Six questions pour comprendre la procédure de destitution de la présidente du Brésil

La procédure de destitution de Dilma Rousseff connaît de nombreux rebondissements depuis son instigation en décembre 2015.

De quoi est accusée Dilma Rousseff ?

La présidente du Brésil est accusée par l’opposition d’avoir maquillé les comptes publics afin de cacher l’importance des déficits en 2014, année de sa réélection à la tête du pays. Un procédé qualifié de « crime de responsabilité », motif de destitution selon la Constitution brésilienne.

Que dit Dilma Rousseff ?

La présidente ne nie pas ces acrobaties budgétaires mais assure que tous ses prédécesseurs ont fait de même sans être inquiétés. Elle évoque de faux prétextes et un « coup d’état parlementaire » visant à la faire tomber.

Quand a commencé la procédure de destitution ?

La procédure parlementaire de destitution commence en décembre 2015 à l’initiative du président de la Chambre de députes de l’époque, Eduardo Cunha. Le 17 avril 2016, les députés valide la procédure à 367 voix pour et 137 voix contre.

Où en est‐elle ?

Le 6 mai, une commission du Sénat préconise l’ouverture d’un procès en destitution par 15 voix contre cinq.

Le 9 mai, le président de la Chambre des députés Eduardo Cunha est suspendu par la justice brésilienne. Il est accusé d’avoir entravé les enquêtes pour corruption le visant dans le cadre du scandale Petrobras. Coup de théâtre ! Son remplaçant, Waldir Maranhao décide d’annuler le vote des députés du 17 avril.

Au Brésil, la confusion est totale : le président du Sénat Renan Calheiros, décide, lui, de poursuivre la procédure.

10 mai. Re‐coup de théâtre ! Waldir Maranhao annule son annulation et confirme le vote des députés. Celui du 17 avril, entamant la procédure de destitution (vous suivez ?)

Et ensuite ?

Les sénateurs se réunissent le 11 mai afin de valider, ou non, l’ouverture d’un procès en destitution. Si le vote est positif, la présidente sera écartée du pouvoir pendant 180 jours maximum, le temps de la tenue du procès.
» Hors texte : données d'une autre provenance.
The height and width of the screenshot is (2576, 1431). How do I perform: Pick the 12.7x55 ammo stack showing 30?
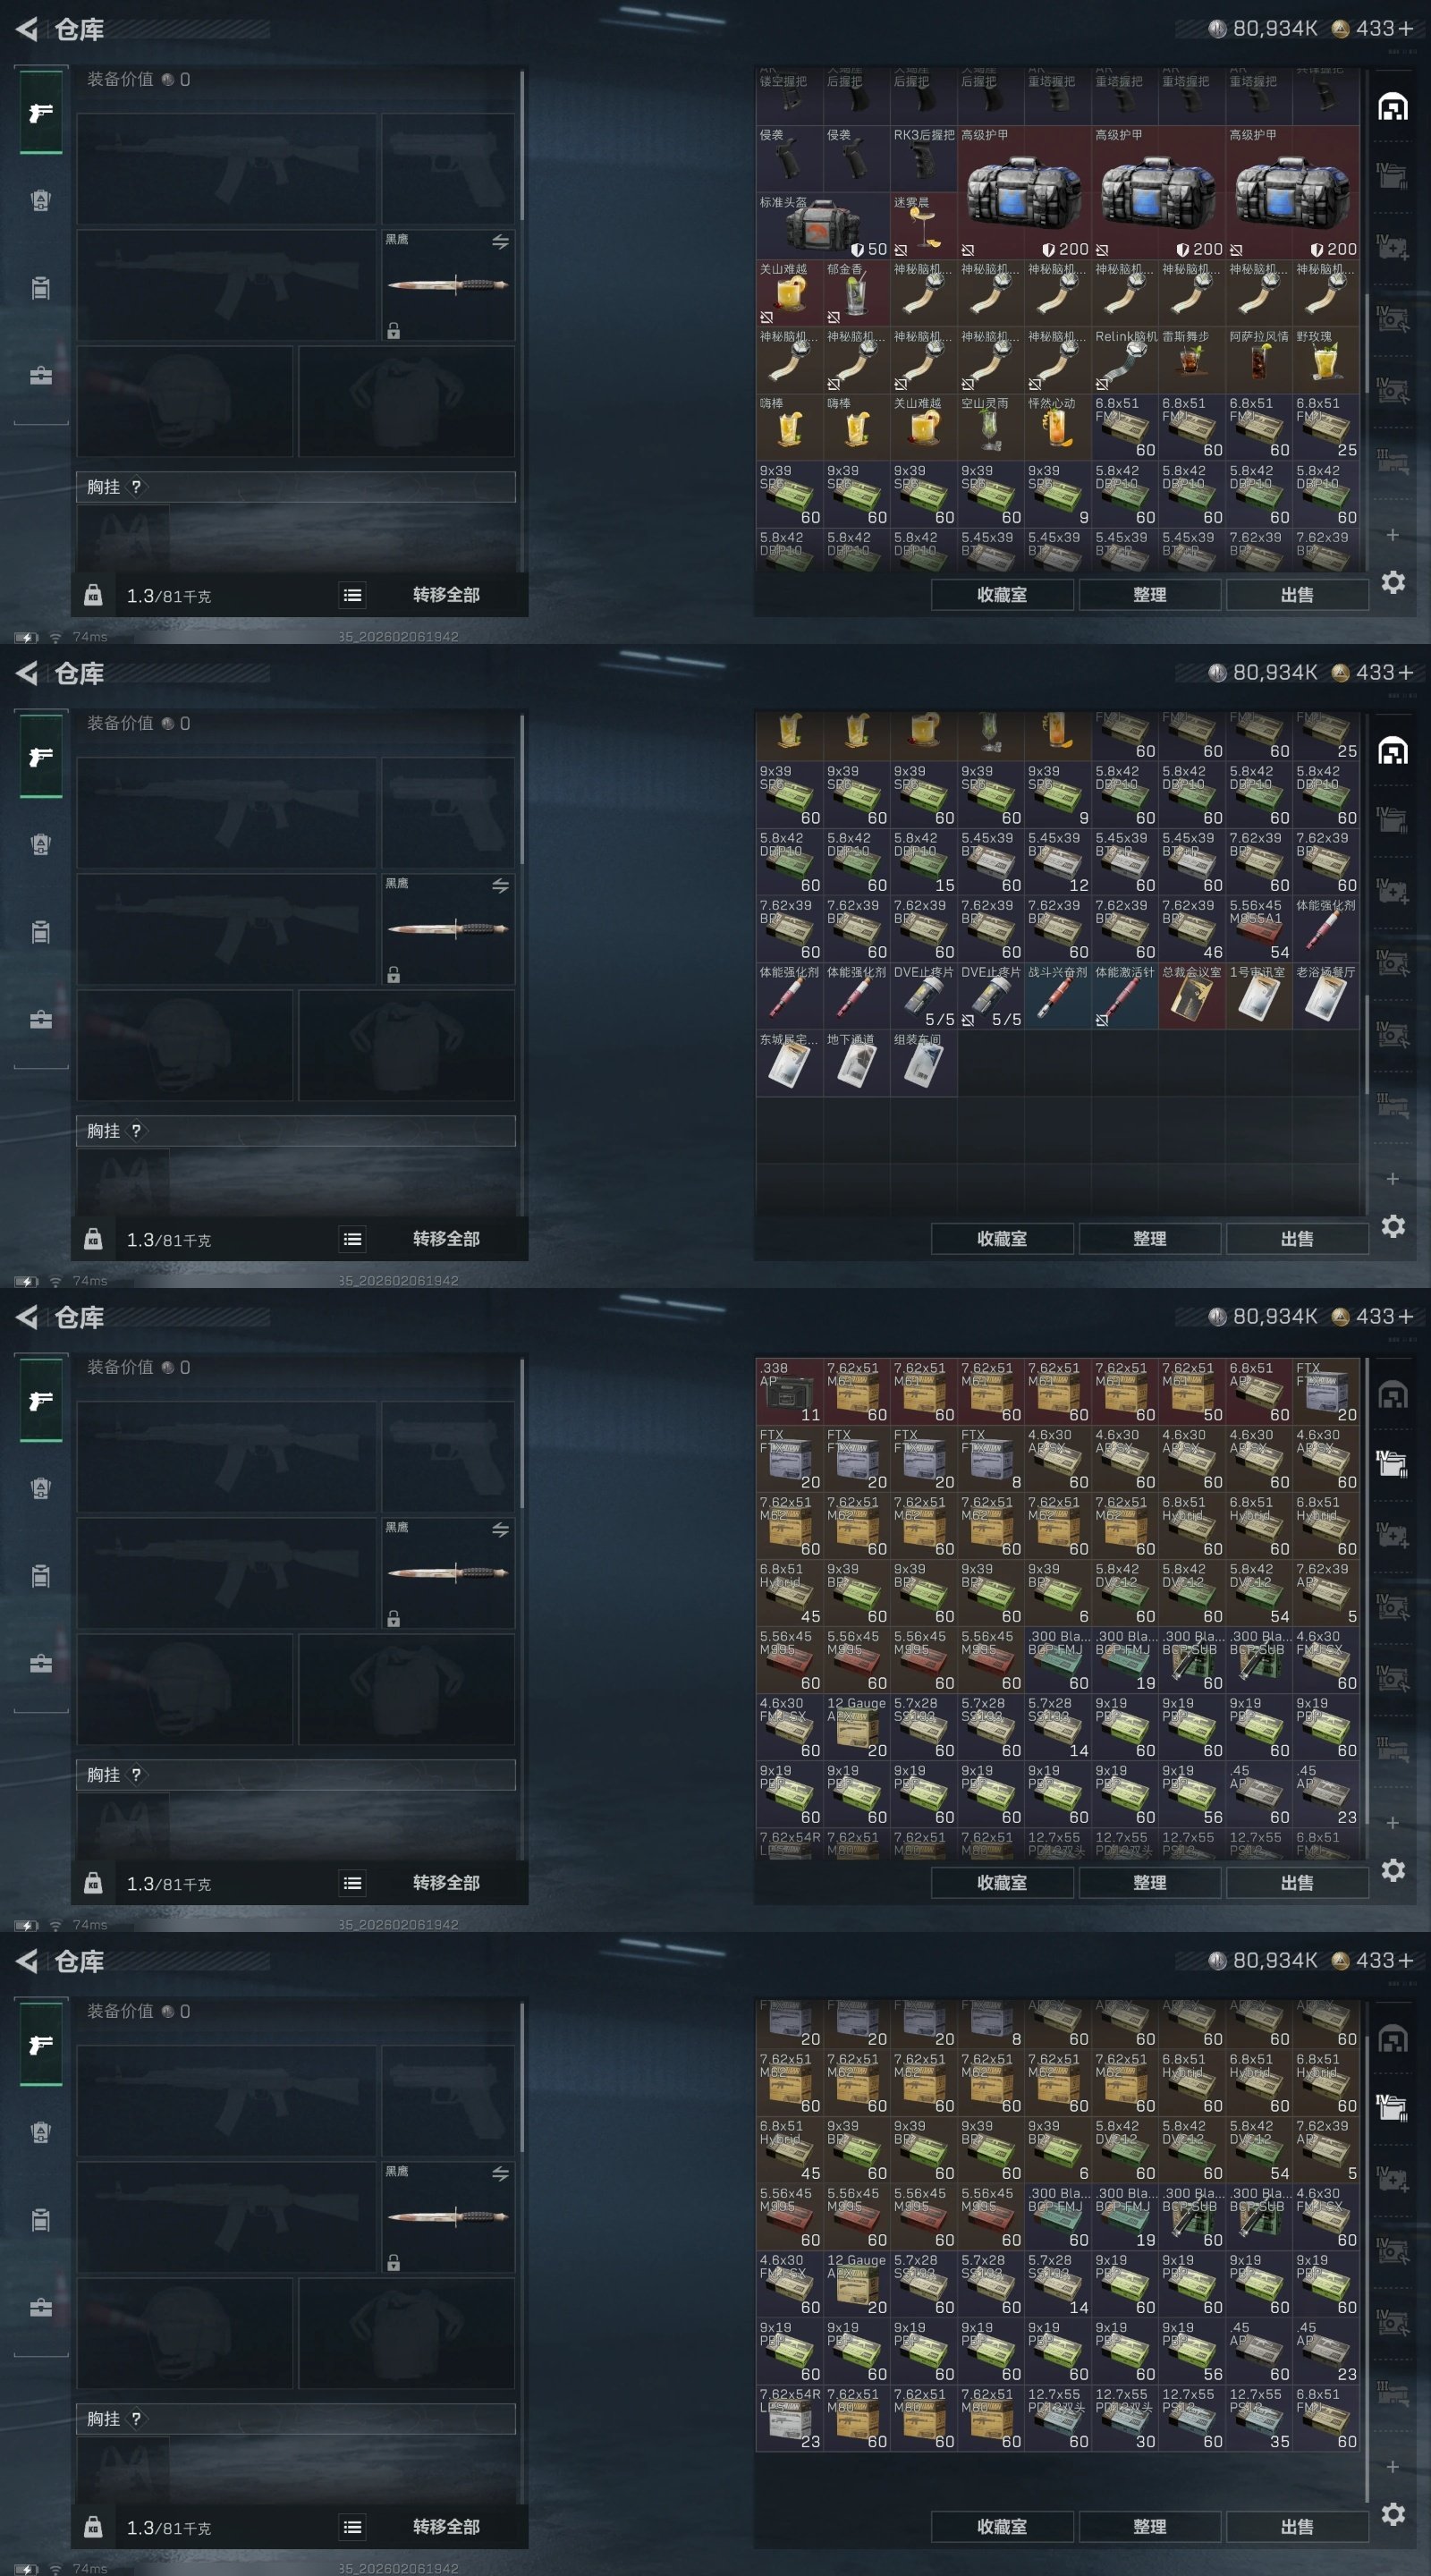(1125, 2418)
Elle sera remplacée par le vice‐président Michel Temer. Il pourrait rester en place jusqu’aux prochaines élections de 2018, si Dilma Rousseff perdait son procès.

Sauf ?

Sauf si le Tribunal suprême fédéral, saisi par Dilma Rousseff le 10 mai, annule la procédure. Hypothèse hautement improbable. Son président, Ricardo Lewandowski, a annoncé vouloir donner la « priorité aux recours judiciaires ».